Reported Incident and Compliant Events Involving Sources of Radiation in Texas from 1956 to 2000


R. Emery


Since 1956, the Texas Department of Health Bureau of Radiation Control (TDH BRC) has documented incident and complaint events associated with the use of radiation sources within the state. These text-based records represent a wealth of information, but unfortunately are not maintained in a configuration that lends itself to ready analysis. If the data were encoded in a computerized spreadsheet using a standardized format, trends could be revealed and possible interventions or strategic adjustments could be put into place. So to access the valuable information contained in these records, six graduate students associated with the University of Texas Health Science Center at Houston (UTHSCH) encoded 44 y of incident and compliant event information using a pre-established set of codes.
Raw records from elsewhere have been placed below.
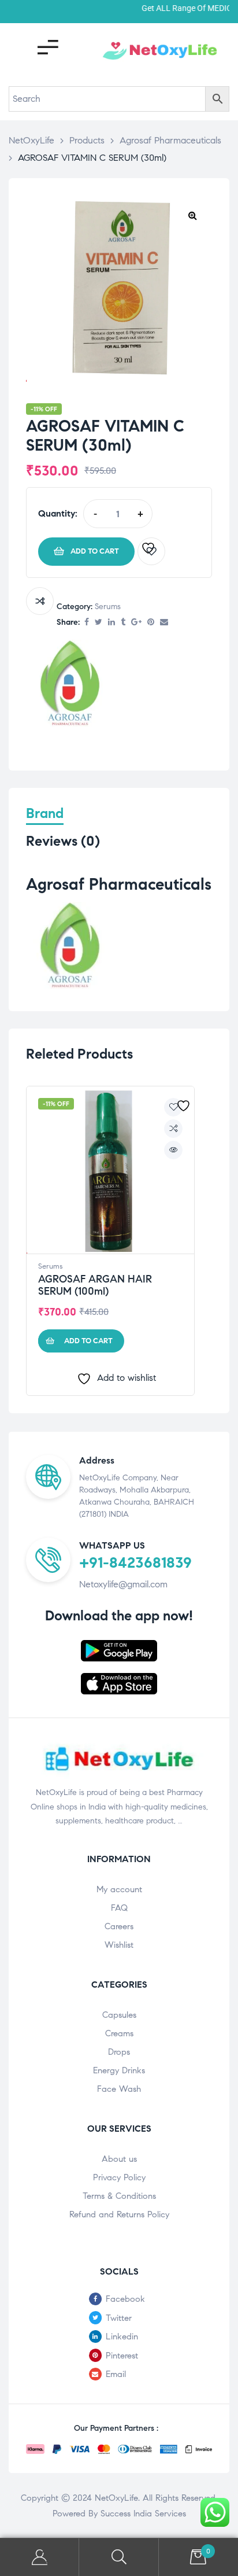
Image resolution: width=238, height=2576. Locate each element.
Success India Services (143, 2513)
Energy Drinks (119, 2070)
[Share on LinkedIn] (111, 622)
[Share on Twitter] (98, 622)
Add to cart (94, 551)
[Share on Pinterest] (150, 622)
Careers (119, 1926)
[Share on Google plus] (136, 622)
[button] (192, 215)
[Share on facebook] (86, 622)
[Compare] (40, 601)
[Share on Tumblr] (123, 622)
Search (118, 2557)
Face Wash (119, 2089)
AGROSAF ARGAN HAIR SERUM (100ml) (95, 1285)
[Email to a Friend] (164, 622)
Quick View (173, 1150)
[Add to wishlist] (151, 551)
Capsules (119, 2015)
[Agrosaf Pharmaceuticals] (69, 686)
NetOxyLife (116, 2498)
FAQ (119, 1908)
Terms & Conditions (119, 2196)
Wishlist (119, 1945)
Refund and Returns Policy (119, 2214)
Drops (119, 2052)
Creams (119, 2033)
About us (119, 2159)
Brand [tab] (45, 813)
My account (119, 1889)
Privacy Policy (119, 2177)
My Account (39, 2557)
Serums (108, 606)
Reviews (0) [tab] (63, 841)
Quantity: (57, 513)
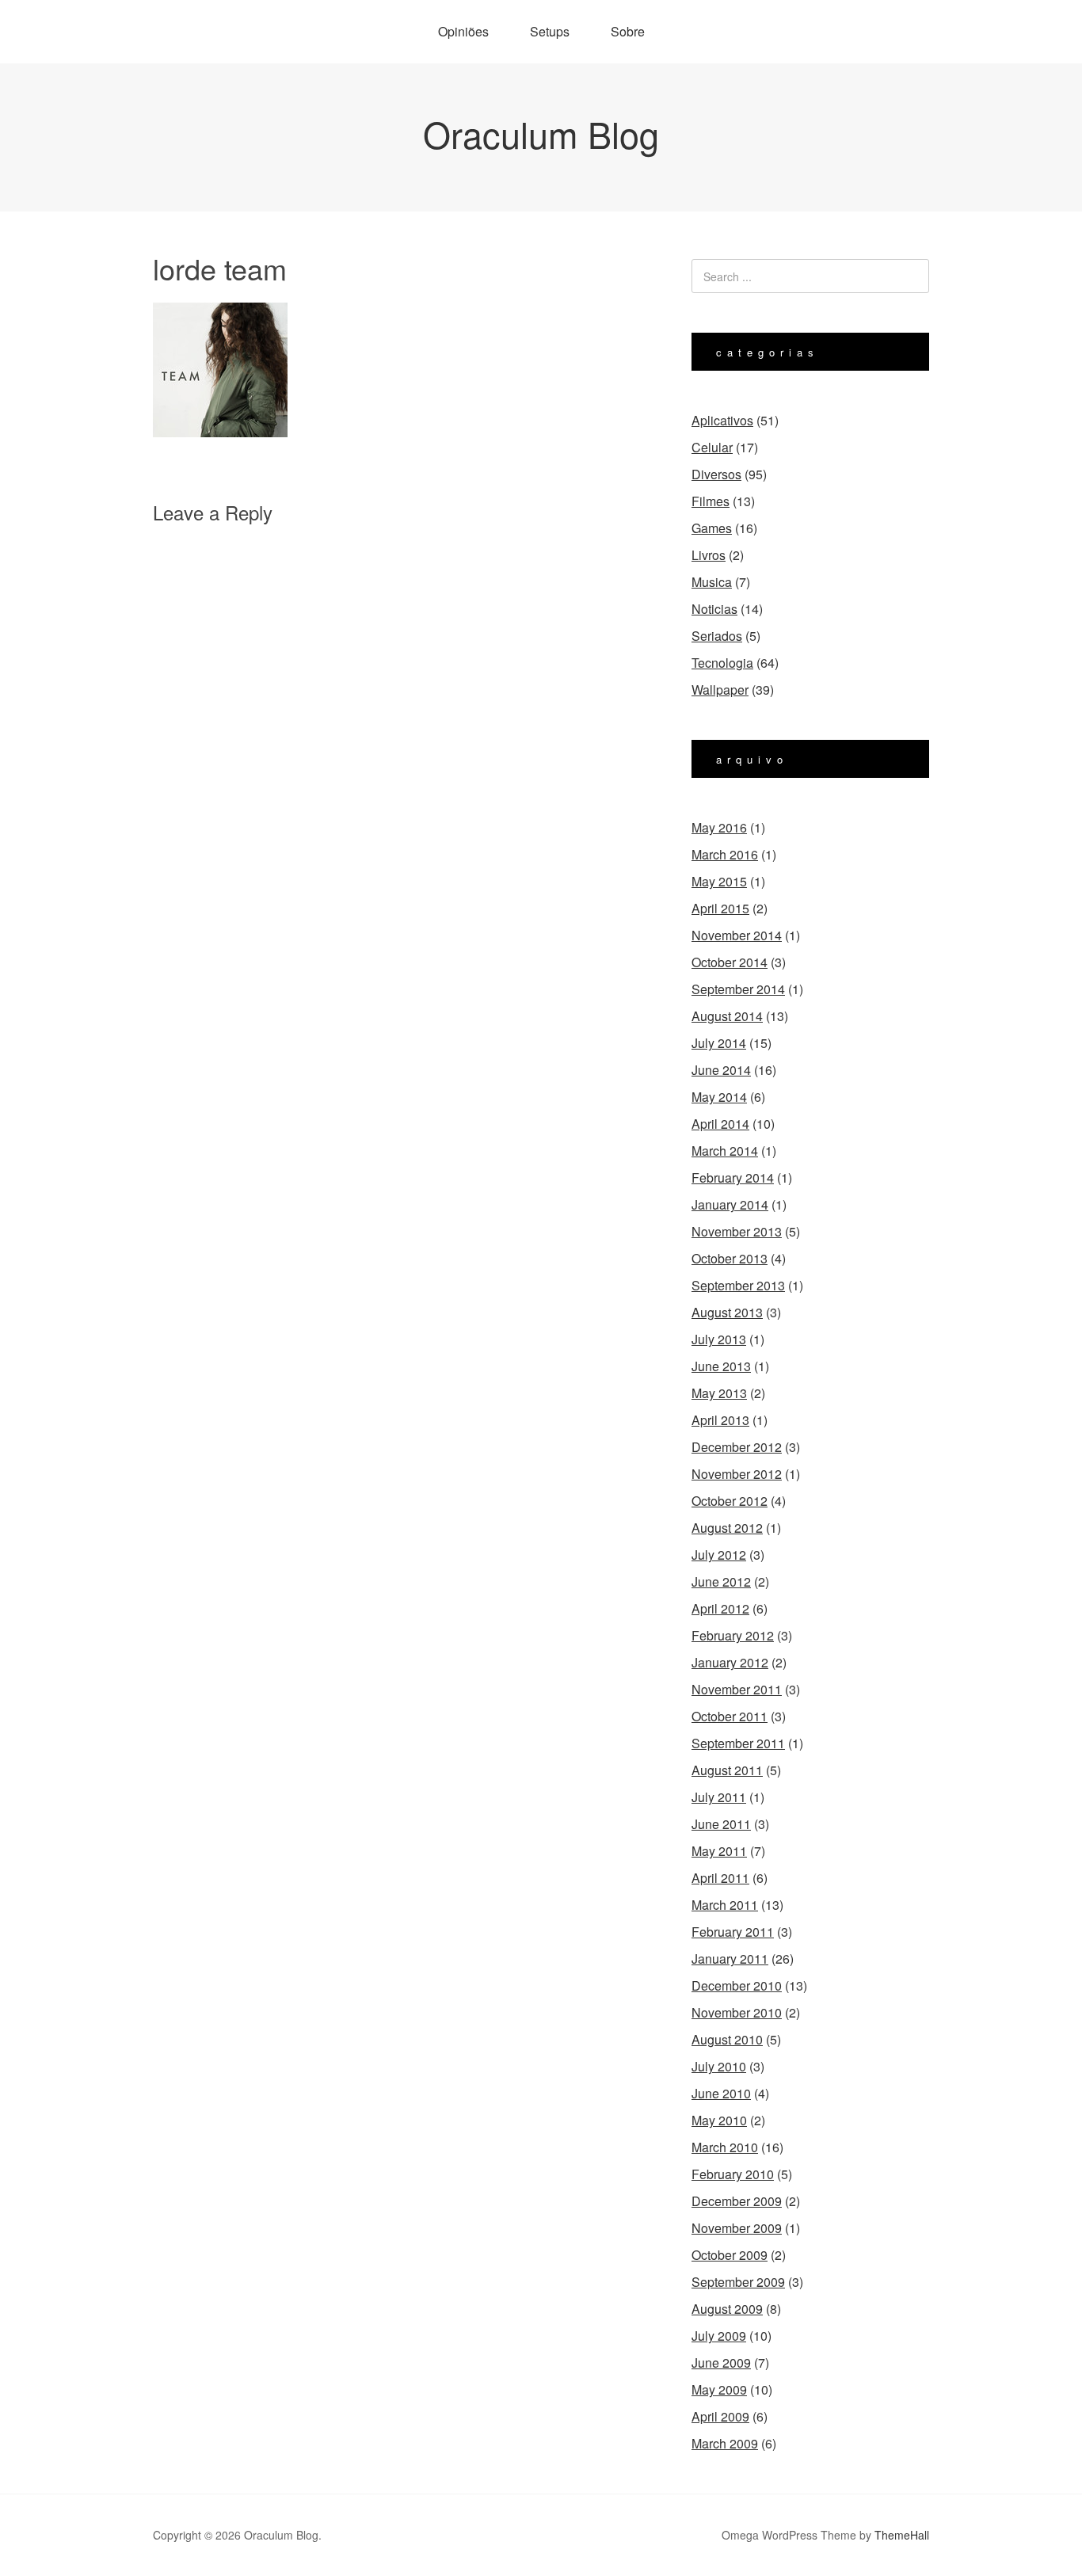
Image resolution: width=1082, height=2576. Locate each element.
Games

The coding system used in the project stemmed from previous work that examined regulatory compliance activities, incidents, and complaints in Texas over a 10 y period (Emery et al 2000). This previous work resulted in a number of educational interventions designed to make users of radiation sources aware of common deficiencies. The most notable of these interventions was an educational effort specifically directed towards the prevention of radioisotope misadministrations and dose irregularities (Charlton and Emery 2001). The database created by the students now represents the most comprehensive analyzable dataset of its kind in the country. The ability to objectively answer questions about various radiation related matters in a rapid manner proved to be very valuable when questions arose about lost or stolen sources of radioactivity after the terrorist attacks on 11 September 2001. Of particular concern was the possible use of sources of radioactivity in radiological dispersion devices, or so called "dirty bombs." In addition to providing information on lost and stolen sources of radioactivity, other radiation-related event types can be examined, such as overexposures, transportation accidents, and equipment malfunctions. The data system also holds the potential for being a model for other states to use so that benchmarking comparisons can be made on a consistent basis.


This abstract was presented at the 36th Annual Midyear Meeting, "Radiation Safety Aspects of Homeland Security and Emergency Response", Regulatory Issues Session, 1/26/2003 - 1/29/2003, held in San Antonio, TX.